Collected data entries
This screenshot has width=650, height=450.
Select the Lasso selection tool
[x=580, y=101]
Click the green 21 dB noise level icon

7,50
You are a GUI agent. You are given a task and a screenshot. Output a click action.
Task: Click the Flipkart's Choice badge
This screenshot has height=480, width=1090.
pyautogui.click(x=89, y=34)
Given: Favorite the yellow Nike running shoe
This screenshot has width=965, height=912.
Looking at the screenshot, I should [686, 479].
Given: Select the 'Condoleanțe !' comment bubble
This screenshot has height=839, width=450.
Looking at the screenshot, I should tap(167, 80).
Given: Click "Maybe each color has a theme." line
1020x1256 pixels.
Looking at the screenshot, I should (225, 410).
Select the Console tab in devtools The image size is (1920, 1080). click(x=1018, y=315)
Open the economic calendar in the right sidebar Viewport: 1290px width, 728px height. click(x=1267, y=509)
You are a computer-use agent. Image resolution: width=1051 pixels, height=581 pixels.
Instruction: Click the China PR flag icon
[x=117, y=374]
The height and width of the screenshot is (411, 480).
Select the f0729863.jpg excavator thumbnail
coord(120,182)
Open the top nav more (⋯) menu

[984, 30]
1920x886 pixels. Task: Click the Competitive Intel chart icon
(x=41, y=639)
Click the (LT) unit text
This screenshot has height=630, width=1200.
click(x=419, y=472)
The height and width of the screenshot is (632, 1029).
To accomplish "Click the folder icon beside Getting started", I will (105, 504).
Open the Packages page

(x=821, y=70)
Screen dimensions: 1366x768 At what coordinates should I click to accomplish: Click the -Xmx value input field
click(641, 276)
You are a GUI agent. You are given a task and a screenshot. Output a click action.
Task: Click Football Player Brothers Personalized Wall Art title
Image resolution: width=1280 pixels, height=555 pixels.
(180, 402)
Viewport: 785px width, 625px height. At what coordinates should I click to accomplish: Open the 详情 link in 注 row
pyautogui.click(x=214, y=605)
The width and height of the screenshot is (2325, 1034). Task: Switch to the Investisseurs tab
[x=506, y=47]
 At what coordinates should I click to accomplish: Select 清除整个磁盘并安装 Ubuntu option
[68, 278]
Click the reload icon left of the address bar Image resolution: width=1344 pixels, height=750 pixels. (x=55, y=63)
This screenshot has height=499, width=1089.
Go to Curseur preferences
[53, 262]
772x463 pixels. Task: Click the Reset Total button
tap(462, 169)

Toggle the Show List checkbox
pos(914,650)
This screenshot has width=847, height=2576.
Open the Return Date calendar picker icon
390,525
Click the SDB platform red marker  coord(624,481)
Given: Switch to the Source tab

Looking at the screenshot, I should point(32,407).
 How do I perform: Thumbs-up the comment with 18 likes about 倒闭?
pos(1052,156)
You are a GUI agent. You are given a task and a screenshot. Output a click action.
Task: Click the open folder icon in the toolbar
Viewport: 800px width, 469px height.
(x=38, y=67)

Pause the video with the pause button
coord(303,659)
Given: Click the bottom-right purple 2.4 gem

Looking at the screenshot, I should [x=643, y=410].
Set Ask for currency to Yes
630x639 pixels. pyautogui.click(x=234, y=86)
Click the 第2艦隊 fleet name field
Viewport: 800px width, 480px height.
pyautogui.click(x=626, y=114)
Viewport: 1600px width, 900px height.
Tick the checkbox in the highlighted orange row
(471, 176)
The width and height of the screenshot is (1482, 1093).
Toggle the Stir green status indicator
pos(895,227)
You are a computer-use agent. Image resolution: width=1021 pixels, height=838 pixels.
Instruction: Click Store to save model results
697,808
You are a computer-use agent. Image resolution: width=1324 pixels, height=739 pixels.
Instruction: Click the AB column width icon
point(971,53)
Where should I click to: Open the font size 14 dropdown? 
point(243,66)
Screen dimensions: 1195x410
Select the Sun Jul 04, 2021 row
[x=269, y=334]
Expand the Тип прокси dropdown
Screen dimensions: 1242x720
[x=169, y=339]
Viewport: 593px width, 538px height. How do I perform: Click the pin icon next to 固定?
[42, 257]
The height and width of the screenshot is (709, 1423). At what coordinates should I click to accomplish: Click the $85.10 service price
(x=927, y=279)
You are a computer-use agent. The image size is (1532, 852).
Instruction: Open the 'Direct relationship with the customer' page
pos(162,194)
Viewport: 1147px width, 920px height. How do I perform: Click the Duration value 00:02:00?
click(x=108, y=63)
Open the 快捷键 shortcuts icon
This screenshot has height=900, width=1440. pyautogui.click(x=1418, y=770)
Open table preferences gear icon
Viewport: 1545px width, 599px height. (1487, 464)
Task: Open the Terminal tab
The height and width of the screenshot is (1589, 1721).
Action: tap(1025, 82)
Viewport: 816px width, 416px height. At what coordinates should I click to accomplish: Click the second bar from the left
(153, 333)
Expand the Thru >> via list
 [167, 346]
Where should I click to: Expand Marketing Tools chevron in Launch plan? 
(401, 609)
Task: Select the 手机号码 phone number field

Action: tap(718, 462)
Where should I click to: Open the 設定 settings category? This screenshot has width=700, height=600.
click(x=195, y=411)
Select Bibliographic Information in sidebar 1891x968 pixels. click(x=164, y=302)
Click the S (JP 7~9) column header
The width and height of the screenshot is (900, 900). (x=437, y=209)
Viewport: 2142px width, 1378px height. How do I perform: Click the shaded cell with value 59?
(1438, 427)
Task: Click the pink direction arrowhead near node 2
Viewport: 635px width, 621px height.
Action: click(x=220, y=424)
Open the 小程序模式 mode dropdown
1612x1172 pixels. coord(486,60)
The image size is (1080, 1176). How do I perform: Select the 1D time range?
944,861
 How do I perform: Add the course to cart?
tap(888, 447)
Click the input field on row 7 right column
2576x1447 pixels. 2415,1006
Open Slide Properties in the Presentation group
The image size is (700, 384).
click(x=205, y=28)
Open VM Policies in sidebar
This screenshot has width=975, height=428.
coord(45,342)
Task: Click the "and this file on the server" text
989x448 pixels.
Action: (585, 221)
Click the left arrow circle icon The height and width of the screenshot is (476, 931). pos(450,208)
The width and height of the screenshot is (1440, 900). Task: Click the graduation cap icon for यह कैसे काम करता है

TASK ITEM
Return each line of the data exactly as written above.

TASK RESPONSE
This screenshot has width=650, height=450.
Select the Lasso selection tool
[x=580, y=101]
Click the green 21 dB noise level icon

7,50
You are a GUI agent. You are given a task and a screenshot. Output a click action.
Task: Click the Flipkart's Choice badge
This screenshot has height=480, width=1090.
pyautogui.click(x=89, y=34)
Given: Favorite the yellow Nike running shoe
This screenshot has width=965, height=912.
Looking at the screenshot, I should [686, 479].
Given: Select the 'Condoleanțe !' comment bubble
This screenshot has height=839, width=450.
Looking at the screenshot, I should tap(167, 80).
Given: Click "Maybe each color has a theme." line
1020x1256 pixels.
Looking at the screenshot, I should (225, 410).
Select the Console tab in devtools The image size is (1920, 1080). click(x=1018, y=315)
Open the economic calendar in the right sidebar Viewport: 1290px width, 728px height. click(x=1267, y=509)
You are a computer-use agent. Image resolution: width=1051 pixels, height=581 pixels.
Instruction: Click the China PR flag icon
[x=117, y=374]
The height and width of the screenshot is (411, 480).
Select the f0729863.jpg excavator thumbnail
coord(120,182)
Open the top nav more (⋯) menu

[984, 30]
1920x886 pixels. Task: Click the Competitive Intel chart icon
(x=41, y=639)
Click the (LT) unit text
This screenshot has height=630, width=1200.
click(x=419, y=472)
The height and width of the screenshot is (632, 1029).
To accomplish "Click the folder icon beside Getting started", I will (105, 504).
Open the Packages page

(x=821, y=70)
Screen dimensions: 1366x768 At what coordinates should I click to accomplish: Click the -Xmx value input field
click(641, 276)
You are a GUI agent. You are given a task and a screenshot. Output a click action.
Task: Click Football Player Brothers Personalized Wall Art title
Image resolution: width=1280 pixels, height=555 pixels.
(180, 402)
Viewport: 785px width, 625px height. At what coordinates should I click to accomplish: Open the 详情 link in 注 row
pyautogui.click(x=214, y=605)
The width and height of the screenshot is (2325, 1034). Task: Switch to the Investisseurs tab
[x=506, y=47]
 At what coordinates should I click to accomplish: Select 清除整个磁盘并安装 Ubuntu option
[68, 278]
Click the reload icon left of the address bar Image resolution: width=1344 pixels, height=750 pixels. (x=55, y=63)
This screenshot has height=499, width=1089.
Go to Curseur preferences
[53, 262]
772x463 pixels. Task: Click the Reset Total button
tap(462, 169)

Toggle the Show List checkbox
pos(914,650)
This screenshot has width=847, height=2576.
Open the Return Date calendar picker icon
390,525
Click the SDB platform red marker  coord(624,481)
Given: Switch to the Source tab

Looking at the screenshot, I should point(32,407).
 How do I perform: Thumbs-up the comment with 18 likes about 倒闭?
pos(1052,156)
You are a GUI agent. You are given a task and a screenshot. Output a click action.
Task: Click the open folder icon in the toolbar
Viewport: 800px width, 469px height.
(x=38, y=67)

Pause the video with the pause button
coord(303,659)
Given: Click the bottom-right purple 2.4 gem

Looking at the screenshot, I should [x=643, y=410].
Set Ask for currency to Yes
630x639 pixels. pyautogui.click(x=234, y=86)
Click the 第2艦隊 fleet name field
Viewport: 800px width, 480px height.
pyautogui.click(x=626, y=114)
Viewport: 1600px width, 900px height.
Tick the checkbox in the highlighted orange row
(471, 176)
The width and height of the screenshot is (1482, 1093).
Toggle the Stir green status indicator
pos(895,227)
You are a computer-use agent. Image resolution: width=1021 pixels, height=838 pixels.
Instruction: Click Store to save model results
697,808
You are a computer-use agent. Image resolution: width=1324 pixels, height=739 pixels.
Instruction: Click the AB column width icon
point(971,53)
Where should I click to: Open the font size 14 dropdown? 
point(243,66)
Screen dimensions: 1195x410
Select the Sun Jul 04, 2021 row
[x=269, y=334]
Expand the Тип прокси dropdown
Screen dimensions: 1242x720
[x=169, y=339]
Viewport: 593px width, 538px height. How do I perform: Click the pin icon next to 固定?
[42, 257]
The height and width of the screenshot is (709, 1423). At what coordinates should I click to accomplish: Click the $85.10 service price
(x=927, y=279)
You are a computer-use agent. The image size is (1532, 852).
Instruction: Open the 'Direct relationship with the customer' page
pos(162,194)
Viewport: 1147px width, 920px height. How do I perform: Click the Duration value 00:02:00?
click(x=108, y=63)
Open the 快捷键 shortcuts icon
This screenshot has height=900, width=1440. pyautogui.click(x=1418, y=770)
Open table preferences gear icon
Viewport: 1545px width, 599px height. (1487, 464)
Task: Open the Terminal tab
The height and width of the screenshot is (1589, 1721).
Action: tap(1025, 82)
Viewport: 816px width, 416px height. At what coordinates should I click to accomplish: Click the second bar from the left
(153, 333)
Expand the Thru >> via list
 [167, 346]
Where should I click to: Expand Marketing Tools chevron in Launch plan? 
(401, 609)
Task: Select the 手机号码 phone number field

Action: tap(718, 462)
Where should I click to: Open the 設定 settings category? This screenshot has width=700, height=600.
click(x=195, y=411)
Select Bibliographic Information in sidebar 1891x968 pixels. click(x=164, y=302)
Click the S (JP 7~9) column header
The width and height of the screenshot is (900, 900). (x=437, y=209)
Viewport: 2142px width, 1378px height. How do I perform: Click the shaded cell with value 59?
(1438, 427)
Task: Click the pink direction arrowhead near node 2
Viewport: 635px width, 621px height.
Action: click(x=220, y=424)
Open the 小程序模式 mode dropdown
1612x1172 pixels. coord(486,60)
The image size is (1080, 1176). How do I perform: Select the 1D time range?
944,861
 How do I perform: Add the course to cart?
tap(888, 447)
Click the input field on row 7 right column
2576x1447 pixels. 2415,1006
Open Slide Properties in the Presentation group
The image size is (700, 384).
click(x=205, y=28)
Open VM Policies in sidebar
This screenshot has width=975, height=428.
coord(45,342)
Task: Click the "and this file on the server" text
989x448 pixels.
Action: (585, 221)
Click the left arrow circle icon The height and width of the screenshot is (476, 931). pos(450,208)
The width and height of the screenshot is (1440, 900). Task: Click the graduation cap icon for यह कैसे काम करता है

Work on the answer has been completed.